Era già noto il fatto che in politica l’aritmetica fa cilecca, per cui non è detto che due più due equivalgano a quattro.
Rimase celebre nella storia della sempre più lontana e rimpianta prima Repubblica il flop dell’unificazione socialista realizzata nel 1966, auspice Aldo Moro a Palazzo Chigi, che pensava di rafforzare così il suo centro-sinistra ancora col trattino. Tornarono insieme il Psi del vice presidente del Consiglio Pietro Nenni e il Psdi di Giuseppe Saragat, trasferitosi due anni prima al Quirinale subentrando all’impedito Antonio Segni. I due elettorati tuttavia non si sommarono, e in fondo neppure i due partiti, che infatti tornarono a separarsi nel 1969 provocando, fra l’altro, la caduta del secondo governo di centrosinistra, senza più il trattino, formato da Mariano Rumor succedendo a Moro.
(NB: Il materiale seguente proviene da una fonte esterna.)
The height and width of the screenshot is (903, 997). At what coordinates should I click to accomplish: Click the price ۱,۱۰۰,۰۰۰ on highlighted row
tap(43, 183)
Anche alle coalizioni elettorali succede un po’ come alle unificazioni, nel senso che i votanti non si sommano come i dirigenti dei loro partiti vorrebbero. Lo ha appena verificato Antonio Noto in un sondaggio commissionatogli da Repubblica sul cosiddetto campo largo, esteso sino a Matteo Renzi dopo una partita “del cuore”, con abbraccio finale, in cui l’ex premier aveva passato la palla alla segretaria del Pd Elly Schlein facendole segnare un gol, ma fuori gioco, cioè inutil, contro una squadra di cantanti.
Dal sondaggio di Noto è uscito non solo confermato il carattere divisivo, sul piano degli elettori, di un’alleanza fra il Pd e le 5 Stelle, ma anche aggravato con l’eventuale allargamento a Renzi e, sia pure separatamente, a Carlo Calenda.
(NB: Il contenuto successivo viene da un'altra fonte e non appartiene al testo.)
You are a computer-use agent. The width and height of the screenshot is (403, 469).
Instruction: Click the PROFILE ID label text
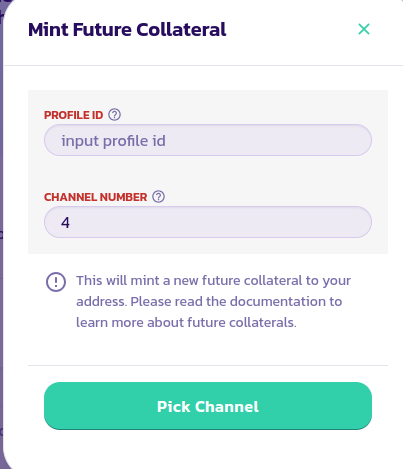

Se, per esempio, un’alleanza fra Pd e 5 Stelle non piace al 24 per cento degli elettori piddini e al 40 per cento degli elettori grillini o contiani, che già non sono più assimilabili come prima, aggiungendo Renzi alla combinazione l tensioni aumentano. La partecipazione dell’ex premier alla combinazione è contestata dal 71 per cento degli elettori piddini e dall’81 per cento degli elettori pentastellati ancora considerati ottimisticamente uniti. Calenda risulta meno indigesto, ma non di tanto: al 57 per cento degli elettori piddini e all’80 per cento degli elettori delle 5 Stelle.

Manca nella ricerca sondaggistica di Antonio Noto il riscontro – obiettivamente più difficile per l’estrema confusione esistente nell’area dell’ex terzo polo sperimentato nelle elezioni politiche di due anni fa- delle reazioni degli elettorati separati di Renzi e di Calenda se davvero confluissero nel cosiddetto campo largo. Ma penso che se si fosse avventurato anche in questo tipo di ricerca Noto avrebbe riscontrato effetti ancora più divisivi. Gli stessi Renzi e Calenda, d’altronde, per la propensione ad accordarsi con Pd e 5 Stelle si sono visti contestate le loro leadership, già ammaccate, dai parlamentari che sono riusciti insieme a portare in Parlamento nel 2022. Figuriamoci dai loro elettori.
I numeri insomma non sembrano francamente promettenti per questo campo largo di cui tanto si parla e si scrive da tempo, nonostante l’ottimismo che cerca di diffondere nei salotti televisivi l’ex segretario del Pd Pier Luigi Bersani. Che vede crescere la pianta dell’”alternativa” -come la chiama- al governo e alla maggioranza in corso.
Dubito, francamente che le cose siano messe meglio sul piano preferito o raccomandato di recente da Goffredo Bettini: l’uomo che ha un po’ sussurrato all’orecchio di tutti i cavalli del Pd e scommette adesso sul campo largo come “sentimento”, riconoscendo pure lui che la “sommatoria” dei partiti e dei loro elettorati non è scontata. Sentimento, ripeto. E’ una bella parola, ceto, ma pur sempre una parola in un campo come la politica, dove prevale la convenienza, non sempre generale.